Updated: Thursday, 21 May 2009, 11:09 AM EDT
Published : Wednesday, 20 May 2009, 10:48 PM EDT
It’s a place many parents feel is a safe place to send their children, the local YMCA So when a local coach and YMCA employee was recently arrested for child rape and a slew of other charges, many were left asking, how could this happen?
James Conner, 51, was arrested North Reading home on Feb. 12, 2009. The father of two children was charged with repeatedly raping a girl under the age of 14. Since then, another young victim has come forward. Conner now faces a 20-count indictment, and police are trying to determine if there anymore victims.
“Our hearts and sympathies go out to the victims and their families,” says Richard Whitworth, the longtime president and C.E.O. of the Melrose YMCA, where Conner worked up until his arrest.
Hired in 1996, Conner coached girls basketball and helped run a YMCA after-school program at the Beebe elementary school.
Investigators say some of the abuse occurred at the school, where Conner is also accused of setting up hidden cameras to videotape the young girls while they changed.
Whitworth was asked if he or his staff dropped the ball in this situation.
“That's really something, at this point, I can't ask because of ongoing legal matters.”
Whitworth declined to say on camera what he and his staff may or may not have known about Conner prior to his arrest. But according to the state agency that oversees the Melrose YMCA, there was one red flag after another.

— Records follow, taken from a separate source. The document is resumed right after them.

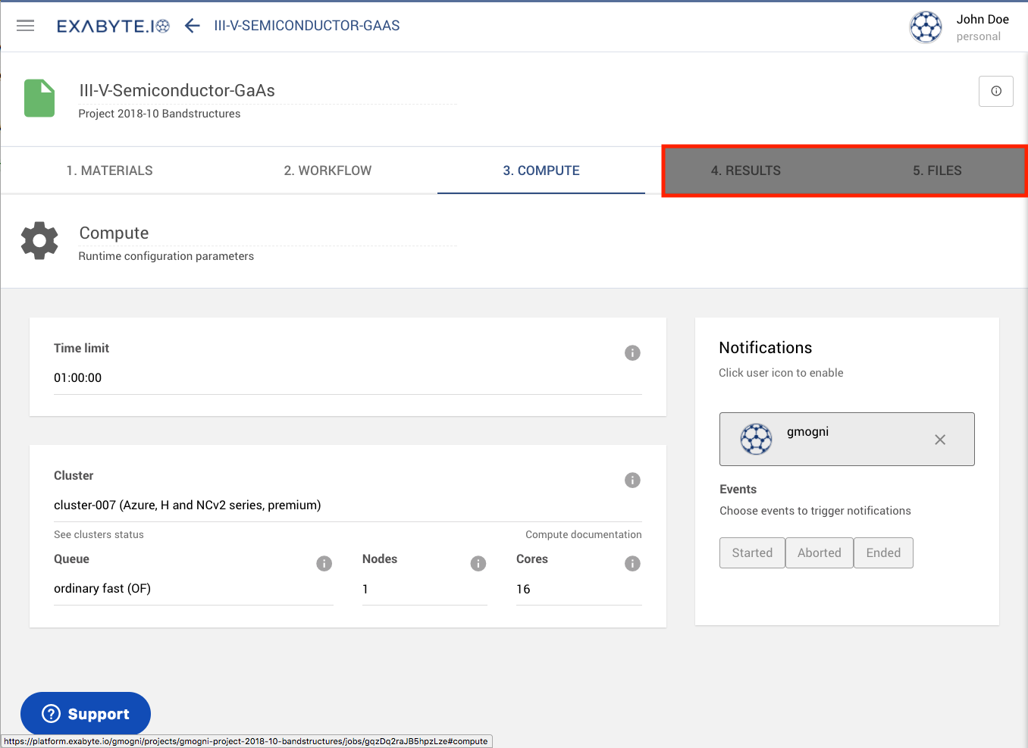
Task: Click the EXABYTE.IO logo
Action: click(x=112, y=25)
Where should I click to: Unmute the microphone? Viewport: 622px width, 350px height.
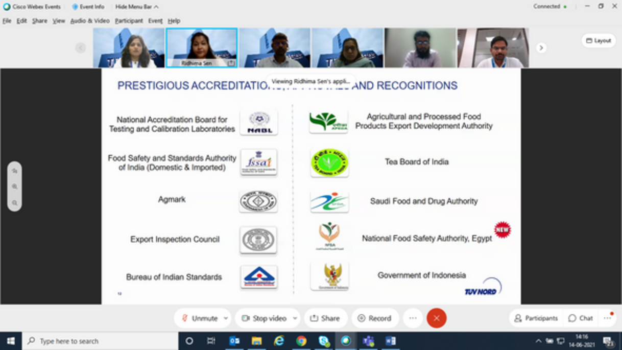(x=199, y=318)
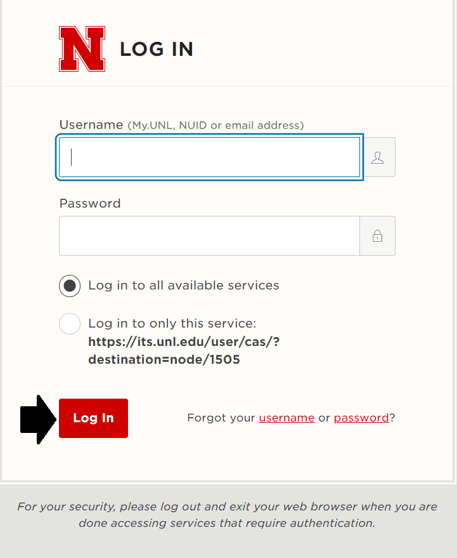Click the 'Log in to only this service' label
Screen dimensions: 457x558
[172, 324]
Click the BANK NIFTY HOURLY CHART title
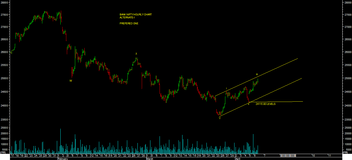This screenshot has width=352, height=160. [x=136, y=15]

A report issued by the Department of Early Education and Care blasts the administration for ignoring repeated warnings about Conner, including important information from the last two places he had been fired from: the YMCA in Reading and the YMCA in Andover.
“I don't know how anybody can read that report, and not say or find that there was something going wrong,” Melrose attorney and child advocate Patricia Wright says.
She calls the findings disgusting.
The report cites numerous incidents where Conner was accused of inappropriate behavior in Reading, Andover and Melrose. The allegations include drinking and smoking marijuana with teenage camp counselors, sleeping next to a young girl at an overnight YMCA event, riding in the back of a school bus with a young girl on his lap, photographing children with his own camera, and complaints from parents, including one who described Conner as "creepy".
“They are professionals. They are the ones who should understand that this is not acceptable, even the slightest appearance of impropriety should have been taken seriously,” Wright says.
Even though Conner had been fired from two previous YMCAs before working in Melrose, none of this information was passed along in a file or available in a national database of YMCA employees.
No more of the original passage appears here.